Written instruction: Copy out the entries below verbatim, from the line with "Viewport: 721px width, 593px height." to the line with "click(1246, 249)", both of those lines included.

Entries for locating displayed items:
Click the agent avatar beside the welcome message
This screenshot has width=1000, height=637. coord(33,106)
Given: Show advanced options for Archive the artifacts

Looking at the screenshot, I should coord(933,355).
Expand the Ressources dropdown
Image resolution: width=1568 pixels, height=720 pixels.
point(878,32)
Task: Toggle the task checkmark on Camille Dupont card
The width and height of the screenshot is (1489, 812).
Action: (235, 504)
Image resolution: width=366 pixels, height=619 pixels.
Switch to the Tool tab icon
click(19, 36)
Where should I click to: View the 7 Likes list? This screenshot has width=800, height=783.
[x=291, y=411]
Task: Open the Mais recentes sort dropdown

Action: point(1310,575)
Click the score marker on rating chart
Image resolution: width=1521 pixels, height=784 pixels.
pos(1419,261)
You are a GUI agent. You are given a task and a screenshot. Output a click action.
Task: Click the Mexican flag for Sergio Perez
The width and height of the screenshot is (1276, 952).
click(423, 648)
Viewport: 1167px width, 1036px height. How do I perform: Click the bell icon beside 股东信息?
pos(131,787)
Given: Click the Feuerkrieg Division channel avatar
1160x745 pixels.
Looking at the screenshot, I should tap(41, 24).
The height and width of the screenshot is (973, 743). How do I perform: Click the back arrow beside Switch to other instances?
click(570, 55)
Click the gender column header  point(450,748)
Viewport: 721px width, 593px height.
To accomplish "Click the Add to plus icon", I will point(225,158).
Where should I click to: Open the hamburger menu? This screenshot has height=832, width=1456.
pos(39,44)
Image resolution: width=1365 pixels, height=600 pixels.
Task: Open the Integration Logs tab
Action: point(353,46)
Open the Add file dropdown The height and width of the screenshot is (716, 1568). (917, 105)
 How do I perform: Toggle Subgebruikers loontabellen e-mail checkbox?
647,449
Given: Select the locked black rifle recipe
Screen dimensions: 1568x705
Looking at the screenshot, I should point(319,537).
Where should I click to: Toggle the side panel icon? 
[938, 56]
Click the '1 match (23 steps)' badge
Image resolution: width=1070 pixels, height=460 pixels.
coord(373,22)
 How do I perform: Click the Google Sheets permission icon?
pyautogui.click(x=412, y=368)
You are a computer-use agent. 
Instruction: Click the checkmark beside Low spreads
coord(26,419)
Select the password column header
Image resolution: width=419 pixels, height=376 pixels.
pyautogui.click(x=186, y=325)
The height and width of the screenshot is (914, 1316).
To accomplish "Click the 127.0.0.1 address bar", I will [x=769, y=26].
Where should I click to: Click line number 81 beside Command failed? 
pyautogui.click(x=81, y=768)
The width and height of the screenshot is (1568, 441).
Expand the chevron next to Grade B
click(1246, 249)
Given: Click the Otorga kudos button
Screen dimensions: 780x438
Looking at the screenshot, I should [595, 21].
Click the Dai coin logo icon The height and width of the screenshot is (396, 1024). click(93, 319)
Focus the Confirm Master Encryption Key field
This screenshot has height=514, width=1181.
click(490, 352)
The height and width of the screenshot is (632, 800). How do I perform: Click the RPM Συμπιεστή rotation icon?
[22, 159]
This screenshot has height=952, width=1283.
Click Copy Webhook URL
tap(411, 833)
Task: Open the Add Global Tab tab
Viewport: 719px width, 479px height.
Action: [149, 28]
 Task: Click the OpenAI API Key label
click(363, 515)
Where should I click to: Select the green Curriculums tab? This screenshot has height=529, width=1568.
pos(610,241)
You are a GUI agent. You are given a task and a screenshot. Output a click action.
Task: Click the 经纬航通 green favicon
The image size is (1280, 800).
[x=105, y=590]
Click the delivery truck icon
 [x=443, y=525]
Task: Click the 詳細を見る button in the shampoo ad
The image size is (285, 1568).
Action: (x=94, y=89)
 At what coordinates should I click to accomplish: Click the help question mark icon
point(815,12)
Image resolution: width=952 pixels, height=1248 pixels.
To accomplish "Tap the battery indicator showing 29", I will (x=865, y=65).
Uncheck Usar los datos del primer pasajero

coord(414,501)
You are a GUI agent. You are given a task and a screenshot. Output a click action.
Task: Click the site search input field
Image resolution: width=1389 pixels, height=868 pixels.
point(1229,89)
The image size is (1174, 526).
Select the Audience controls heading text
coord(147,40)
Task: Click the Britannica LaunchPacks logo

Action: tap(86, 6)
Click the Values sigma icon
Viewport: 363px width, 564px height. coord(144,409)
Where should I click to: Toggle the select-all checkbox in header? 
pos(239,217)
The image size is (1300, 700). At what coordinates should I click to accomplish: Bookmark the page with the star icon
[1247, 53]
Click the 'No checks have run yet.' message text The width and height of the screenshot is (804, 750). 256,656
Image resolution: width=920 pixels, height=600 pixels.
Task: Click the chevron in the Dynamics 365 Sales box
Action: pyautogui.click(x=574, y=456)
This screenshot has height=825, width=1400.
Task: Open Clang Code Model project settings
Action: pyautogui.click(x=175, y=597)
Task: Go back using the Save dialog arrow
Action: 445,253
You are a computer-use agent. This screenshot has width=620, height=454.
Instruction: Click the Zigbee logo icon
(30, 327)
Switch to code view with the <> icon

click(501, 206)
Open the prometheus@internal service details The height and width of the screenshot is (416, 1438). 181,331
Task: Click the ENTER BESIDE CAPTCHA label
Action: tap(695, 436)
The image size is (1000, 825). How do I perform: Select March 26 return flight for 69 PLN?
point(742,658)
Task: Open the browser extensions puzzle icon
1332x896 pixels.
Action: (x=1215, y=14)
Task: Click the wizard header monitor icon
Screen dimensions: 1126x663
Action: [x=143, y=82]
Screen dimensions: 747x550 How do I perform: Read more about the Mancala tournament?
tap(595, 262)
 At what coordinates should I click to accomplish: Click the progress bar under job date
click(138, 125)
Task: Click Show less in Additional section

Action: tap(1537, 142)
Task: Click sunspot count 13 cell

Result of this task:
Viewport: 721px width, 593px height.
To accomplish "Click the Add to plus icon", I will point(225,158).
Where should I click to: Open the hamburger menu? This screenshot has height=832, width=1456.
pos(39,44)
Image resolution: width=1365 pixels, height=600 pixels.
Task: Open the Integration Logs tab
Action: point(353,46)
Open the Add file dropdown The height and width of the screenshot is (716, 1568). (917, 105)
 How do I perform: Toggle Subgebruikers loontabellen e-mail checkbox?
647,449
Given: Select the locked black rifle recipe
Screen dimensions: 1568x705
Looking at the screenshot, I should point(319,537).
Where should I click to: Toggle the side panel icon? 
[938, 56]
Click the '1 match (23 steps)' badge
Image resolution: width=1070 pixels, height=460 pixels.
coord(373,22)
 How do I perform: Click the Google Sheets permission icon?
pyautogui.click(x=412, y=368)
You are a computer-use agent. 
Instruction: Click the checkmark beside Low spreads
coord(26,419)
Select the password column header
Image resolution: width=419 pixels, height=376 pixels.
pyautogui.click(x=186, y=325)
The height and width of the screenshot is (914, 1316).
To accomplish "Click the 127.0.0.1 address bar", I will [x=769, y=26].
Where should I click to: Click line number 81 beside Command failed? 
pyautogui.click(x=81, y=768)
The width and height of the screenshot is (1568, 441).
Expand the chevron next to Grade B
click(1246, 249)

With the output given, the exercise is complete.